ПИСЬМЕННОЕ ЗАДАНИЕ 1 >>
Ответьте по тексту о церквях Постав:
(a) Сколько деревянных церквей действовало в местечке при Антонии Тизенгаузе?
(b) В каком году на средства графа Константина Тизенгауза построили церковь Св. Троицы?
(c) Кто сжег церковь «в центре местечка» в 1815 г.?
ПИСЬМЕННОЕ ЗАДАНИЕ 2 >> Обновите фрагмент текста о церквях Постав, который начинается словами «О том, когда» и заканчивается словами «ученики польского училища.». В нем замените «ученики» на «учащиеся».

ТЕКСТ ДЛЯ ЧТЕНИЯ >>
Как часто нас удивляет грамотность и фантазия старых мастеров! Но важно не просто удивиться, но и осознать, откуда бралась эта грамотность, откуда бралось мастерство, какие условия сопутствовали рождению умельцев, что заставляло их творить «на века»? Оказывается, все просто: человека оценивали по его работе. За равную для всех зарплату вечного не сотворишь. Равенство расслабляет, выхолащивает как дар, так и настоящую страсть…

В ЧЕСТЬ СВЯТОГО ПРОРОКА ОСИИ

Когда знакомишься со сведениями, касающимися объекта старины, то узнаешь судьбу поселения. Разнообразные, порой противоречивые, эти сведения укладываются, как плитки на полу, так, что начинаешь видеть «рисунок» — общую картину истории поселения, размеренную и чаще всего трагическую…

О том, когда появилась в Поставах первая православная церковь, сведений нет. Но известно, что при Антонии Тизенгаузе в местечке действовали две деревянные церкви. Одна из них — лютеранская, специально для поселившихся здесь иностранцев.

В 1813 г. на средства графа Константина Тизенгауза из дерева построена церковь Св. Троицы. Известно также, что православных в этот период в местечке было в три раза больше, чем католиков.

О том, почему граф-католик принял участие в строительстве церкви легко догадаться. Его милости надо было вернуть доверие царя, которое он потерял, когда в тяжелейший период изменил народу и отечеству, встал на сторону Наполеона. Это было наказание, долженствовавшее вычеркнуть владельца Постав из списка предателей.

Церкви «в центре местечка» не повезло: ее сожгли в 1815 г. ученики польского училища.

ИСХОДНЫЕ ДАННЫЕ >>
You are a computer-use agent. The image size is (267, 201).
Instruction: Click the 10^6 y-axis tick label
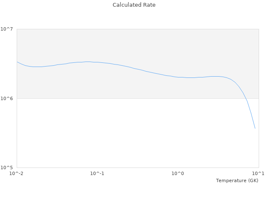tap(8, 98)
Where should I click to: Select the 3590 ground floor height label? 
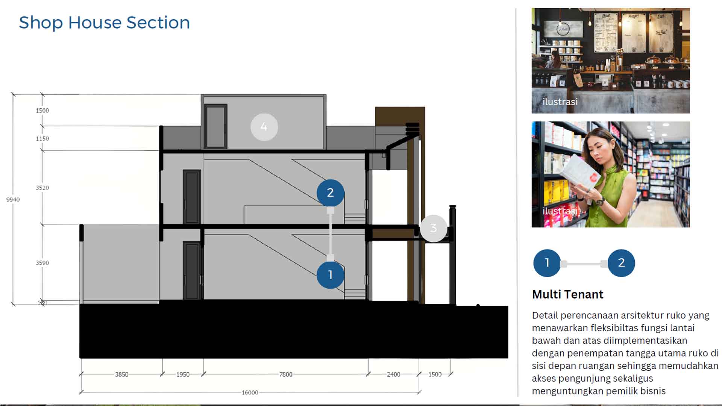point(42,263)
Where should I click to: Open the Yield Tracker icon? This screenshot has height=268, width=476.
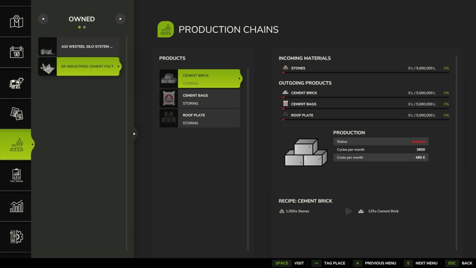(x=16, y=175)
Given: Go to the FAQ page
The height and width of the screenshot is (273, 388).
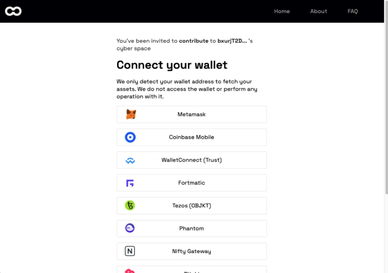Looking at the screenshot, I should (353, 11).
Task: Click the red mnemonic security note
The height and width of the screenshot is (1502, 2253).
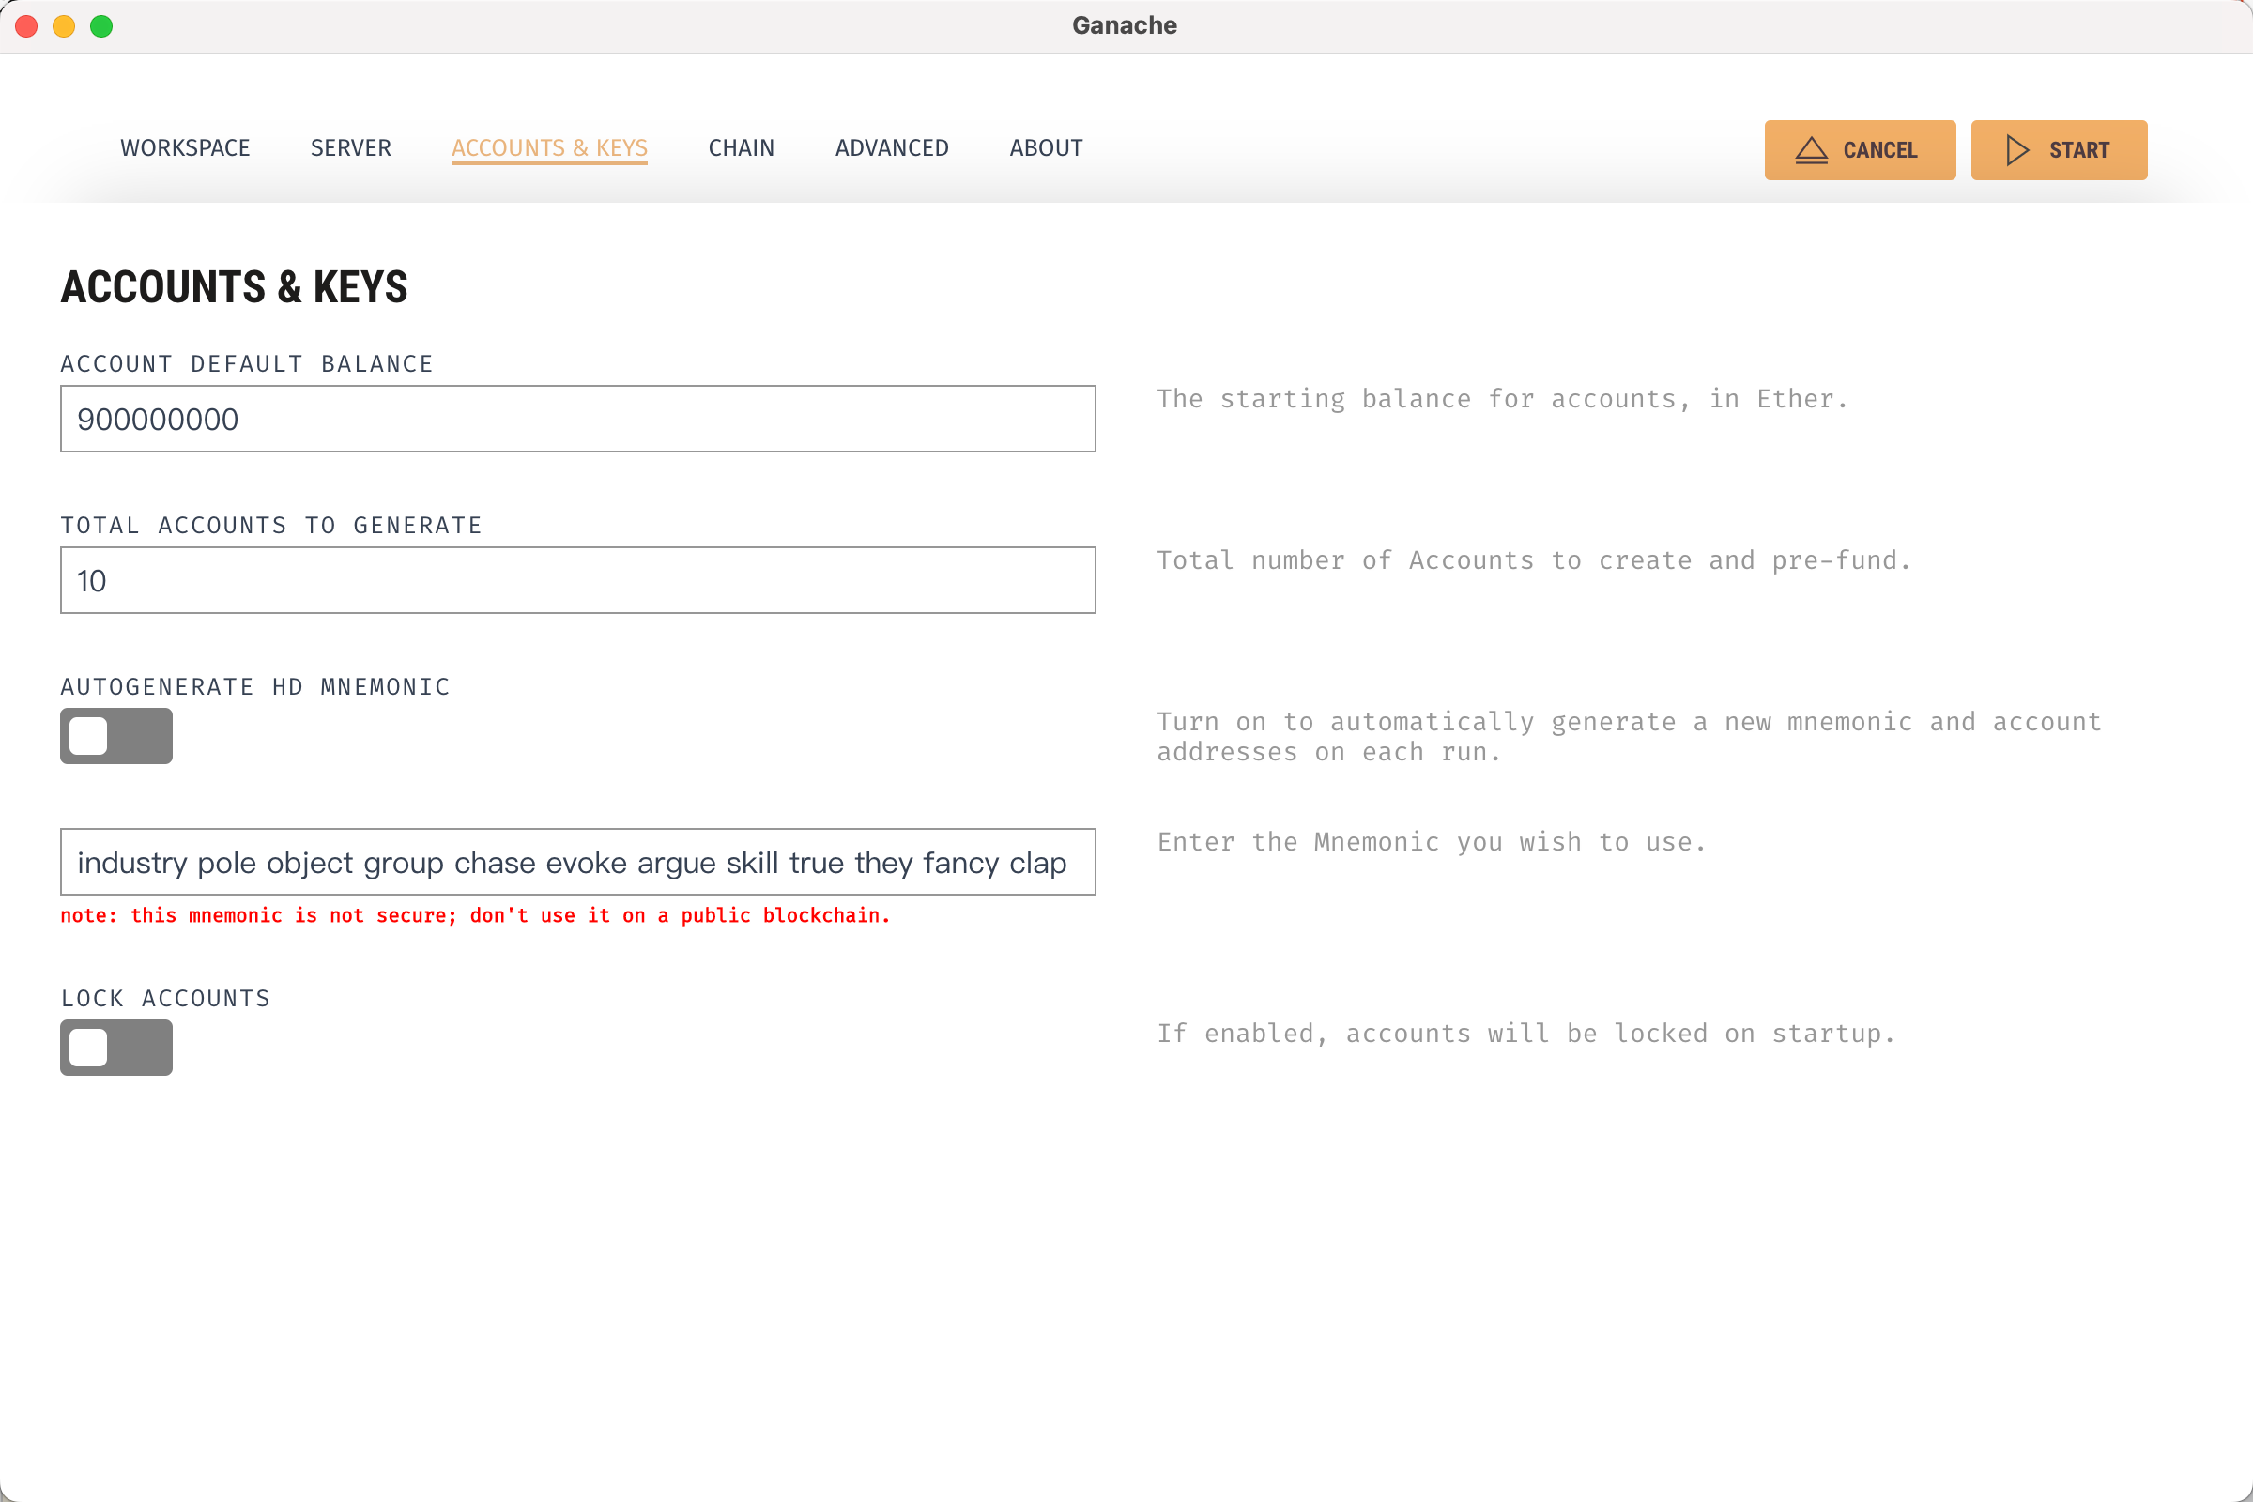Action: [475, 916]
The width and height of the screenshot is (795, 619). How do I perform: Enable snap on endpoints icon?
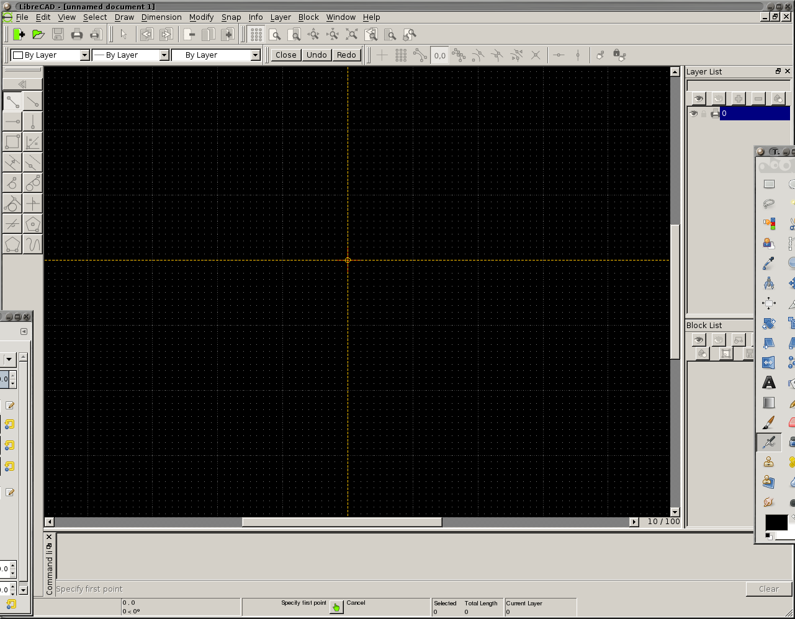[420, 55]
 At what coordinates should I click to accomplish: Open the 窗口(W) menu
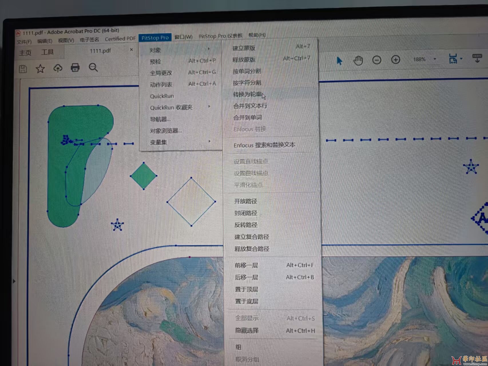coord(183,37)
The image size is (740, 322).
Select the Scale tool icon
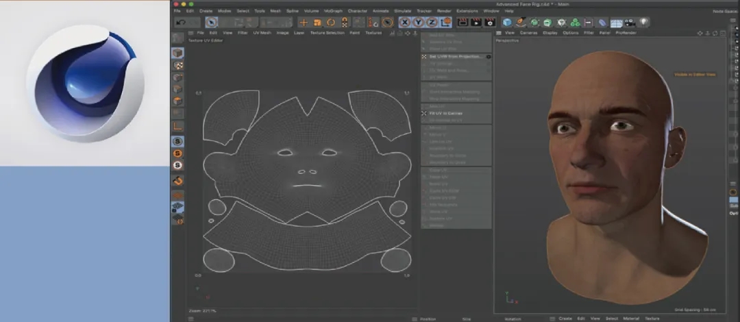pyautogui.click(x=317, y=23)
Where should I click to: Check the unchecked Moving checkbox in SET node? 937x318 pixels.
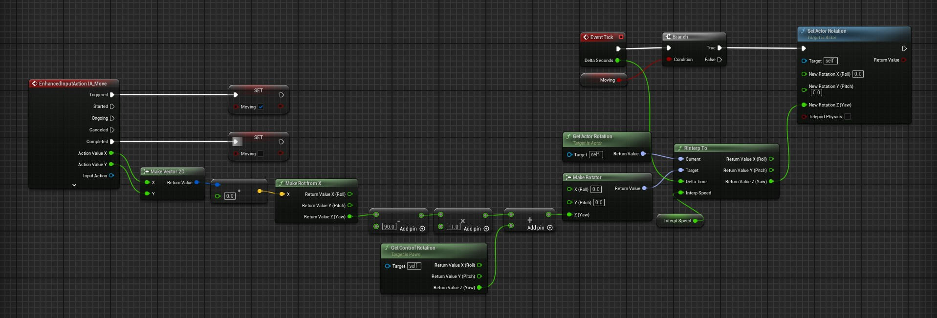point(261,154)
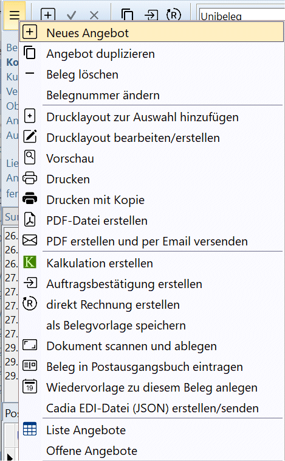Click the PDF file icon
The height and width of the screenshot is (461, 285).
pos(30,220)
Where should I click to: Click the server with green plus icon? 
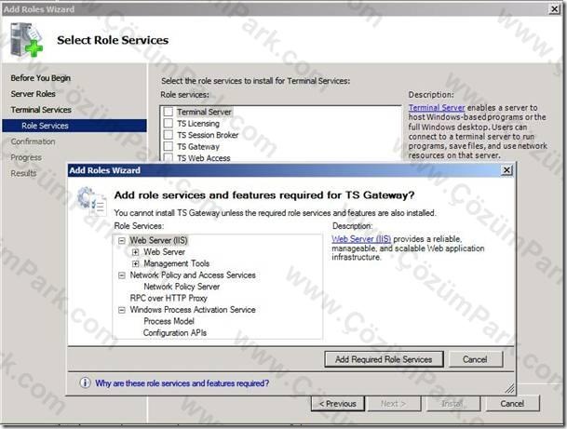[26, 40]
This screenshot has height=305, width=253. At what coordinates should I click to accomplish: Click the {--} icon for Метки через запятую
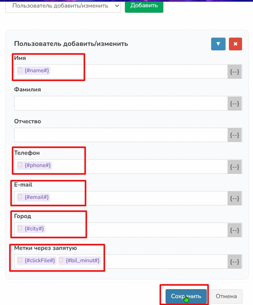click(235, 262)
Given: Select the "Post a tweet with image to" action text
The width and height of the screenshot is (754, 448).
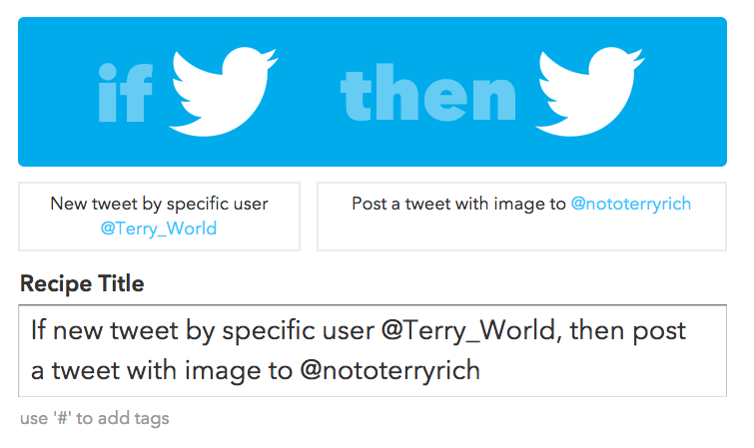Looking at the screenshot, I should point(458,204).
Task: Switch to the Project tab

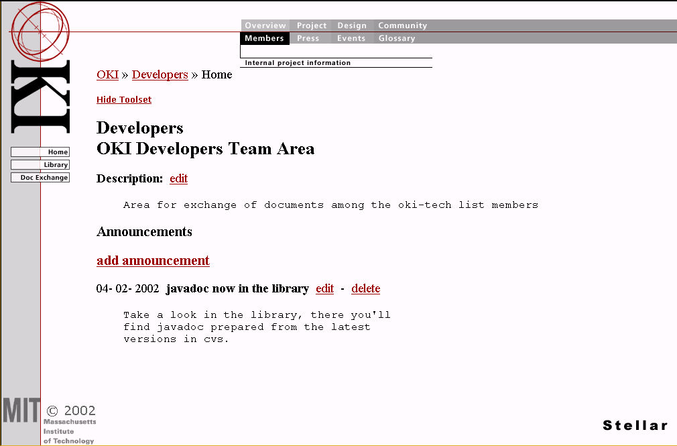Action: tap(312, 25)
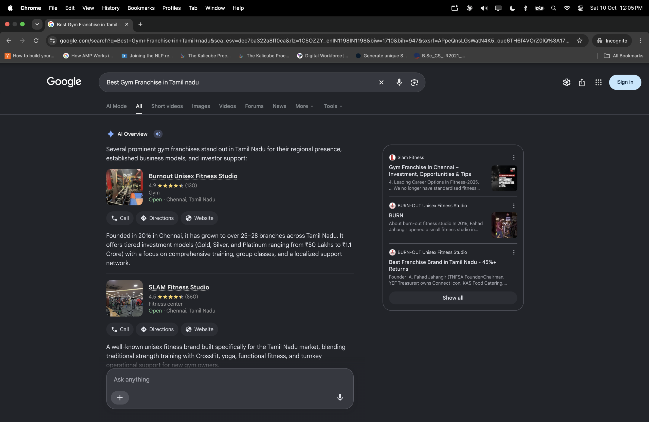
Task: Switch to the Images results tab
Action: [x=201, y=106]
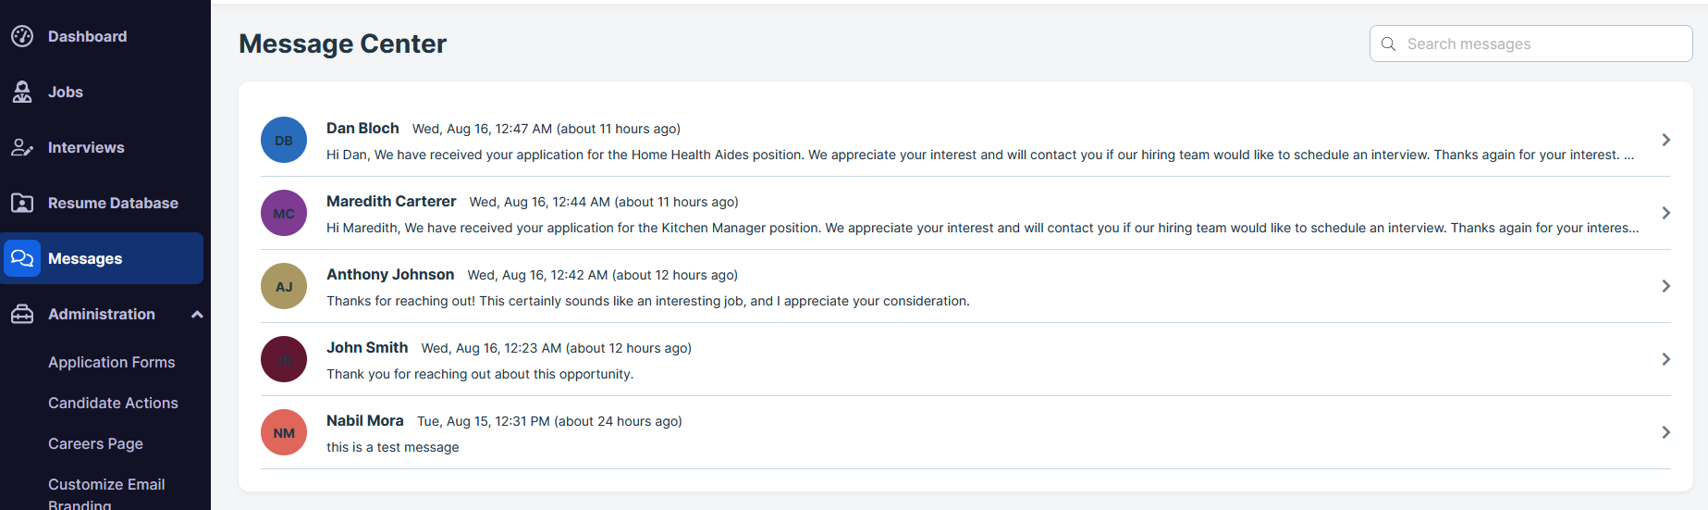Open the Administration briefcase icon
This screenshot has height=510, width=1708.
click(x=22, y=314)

ОТВЕТ К ЗАДАНИЮ 1 >>
(a) Две.
(b) В 1813 г.
(c) Ученики польского училища.

ОТВЕТ К ЗАДАНИЮ 2 >>
О том, когда появилась в Поставах первая православная церковь, сведений нет. Но известно, что при Антонии Тизенгаузе в местечке действовали две деревянные церкви. Одна из них — лютеранская, специально для поселившихся здесь иностранцев.

В 1813 г. на средства графа Константина Тизенгауза из дерева построена церковь Св. Троицы. Известно также, что православных в этот период в местечке было в три раза больше, чем католиков.

О том, почему граф-католик принял участие в строительстве церкви легко догадаться. Его милости надо было вернуть доверие царя, которое он потерял, когда в тяжелейший период изменил народу и отечеству, встал на сторону Наполеона. Это было наказание, долженствовавшее вычеркнуть владельца Постав из списка предателей.

Церкви «в центре местечка» не повезло: ее сожгли в 1815 г. учащиеся польского училища.